An overview,
The reason why the second kill system is difficult is that a large number of requests flood into the system in a very short time to access limited service resources at the same time, which causes heavy load on the system, and even leads to the possibility of system service breakdown and downtime. This paper will introduce the pain points in the SEC kill system and the optimization ideas for these points.
Second, what is the second kill system
Such as: 12306 Spring Festival grab tickets, the major e-commerce to engage in regular buying activities, such as online buying millet mobile phone, grab train tickets of the students know that the moment in the release of tickets may be less than 1s, tickets were snapped up.
Three, the second kill system difficulties
- High concurrency in a short time causes heavy system load
- Competing resources are limited and database lock conflicts are serious
- Avoid impact on other services
Four, second kill overall flow chart
Common layered Architecture of the Internet
- Client layer: the client page operated by mobile phone or PC. The domain name is routed to NG through DNS resolution
- Reverse proxy layer: Generally, NG is used as a reverse proxy to evenly route client requests to back-end site services. NG can also be horizontally extended to multiple instances, and each instance can be independently deployed in a master/slave high availability solution.
- Site layer: The site layer can be horizontally extended to multiple instances to balance the high concurrent load generated by requests from clients. Session information between multiple Web servers can be centrally stored in distributed cache service (Redis, MemCache).

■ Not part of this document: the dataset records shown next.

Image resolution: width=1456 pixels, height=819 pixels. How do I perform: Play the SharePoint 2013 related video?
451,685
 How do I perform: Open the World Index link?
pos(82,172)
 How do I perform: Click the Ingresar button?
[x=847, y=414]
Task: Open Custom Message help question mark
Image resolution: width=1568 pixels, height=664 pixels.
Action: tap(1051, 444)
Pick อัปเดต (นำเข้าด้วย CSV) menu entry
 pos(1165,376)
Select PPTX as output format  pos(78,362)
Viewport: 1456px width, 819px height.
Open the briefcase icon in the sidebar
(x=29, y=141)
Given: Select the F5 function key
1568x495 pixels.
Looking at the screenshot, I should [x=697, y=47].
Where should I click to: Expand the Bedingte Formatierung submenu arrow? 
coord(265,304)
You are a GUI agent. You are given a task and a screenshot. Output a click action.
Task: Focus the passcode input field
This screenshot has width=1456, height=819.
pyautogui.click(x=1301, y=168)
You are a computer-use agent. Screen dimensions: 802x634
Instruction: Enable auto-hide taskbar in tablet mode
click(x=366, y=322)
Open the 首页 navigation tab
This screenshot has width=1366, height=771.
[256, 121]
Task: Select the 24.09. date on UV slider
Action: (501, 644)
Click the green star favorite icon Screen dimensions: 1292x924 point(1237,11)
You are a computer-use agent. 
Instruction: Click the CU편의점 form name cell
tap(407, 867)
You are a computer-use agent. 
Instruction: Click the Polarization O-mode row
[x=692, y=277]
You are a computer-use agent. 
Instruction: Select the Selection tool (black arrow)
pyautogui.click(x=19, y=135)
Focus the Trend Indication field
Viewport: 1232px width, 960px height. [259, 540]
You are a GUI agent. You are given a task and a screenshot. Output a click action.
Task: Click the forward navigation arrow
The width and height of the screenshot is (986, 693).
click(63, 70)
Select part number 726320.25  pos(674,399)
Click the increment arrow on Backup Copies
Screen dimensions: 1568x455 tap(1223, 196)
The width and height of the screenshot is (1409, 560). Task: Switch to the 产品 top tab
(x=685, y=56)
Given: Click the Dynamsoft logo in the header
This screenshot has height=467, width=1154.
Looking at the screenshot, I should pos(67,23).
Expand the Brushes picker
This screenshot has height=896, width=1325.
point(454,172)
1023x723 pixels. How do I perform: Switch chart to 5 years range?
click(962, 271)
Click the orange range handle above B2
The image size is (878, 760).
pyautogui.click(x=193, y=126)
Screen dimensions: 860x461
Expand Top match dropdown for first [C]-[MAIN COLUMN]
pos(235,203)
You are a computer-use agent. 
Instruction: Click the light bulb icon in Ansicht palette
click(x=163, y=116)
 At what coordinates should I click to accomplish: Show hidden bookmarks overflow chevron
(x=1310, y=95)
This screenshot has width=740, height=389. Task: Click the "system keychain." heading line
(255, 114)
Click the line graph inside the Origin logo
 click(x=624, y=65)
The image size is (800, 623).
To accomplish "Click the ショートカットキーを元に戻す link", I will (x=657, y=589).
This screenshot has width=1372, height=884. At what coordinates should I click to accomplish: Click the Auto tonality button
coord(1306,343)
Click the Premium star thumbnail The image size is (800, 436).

- Service layer: The service layer can also scale horizontally to deploy multiple instances, making it the most popular microservice approach
- Database layer: Common deployment mode of database layer, such as read and write separation, separate library and table, etc
Six, the second kill system architecture principle
(1) Try to intercept requests upstream
For the second kill system, the bottleneck of the system is generally in the database layer, because the resources are limited, such as the library of 10,000 tickets, instant concurrent in 1 million requests, then there are 990,000 are useless requests, so in order to better protect the bottom limited database resources, as far as possible will request interception in the upstream.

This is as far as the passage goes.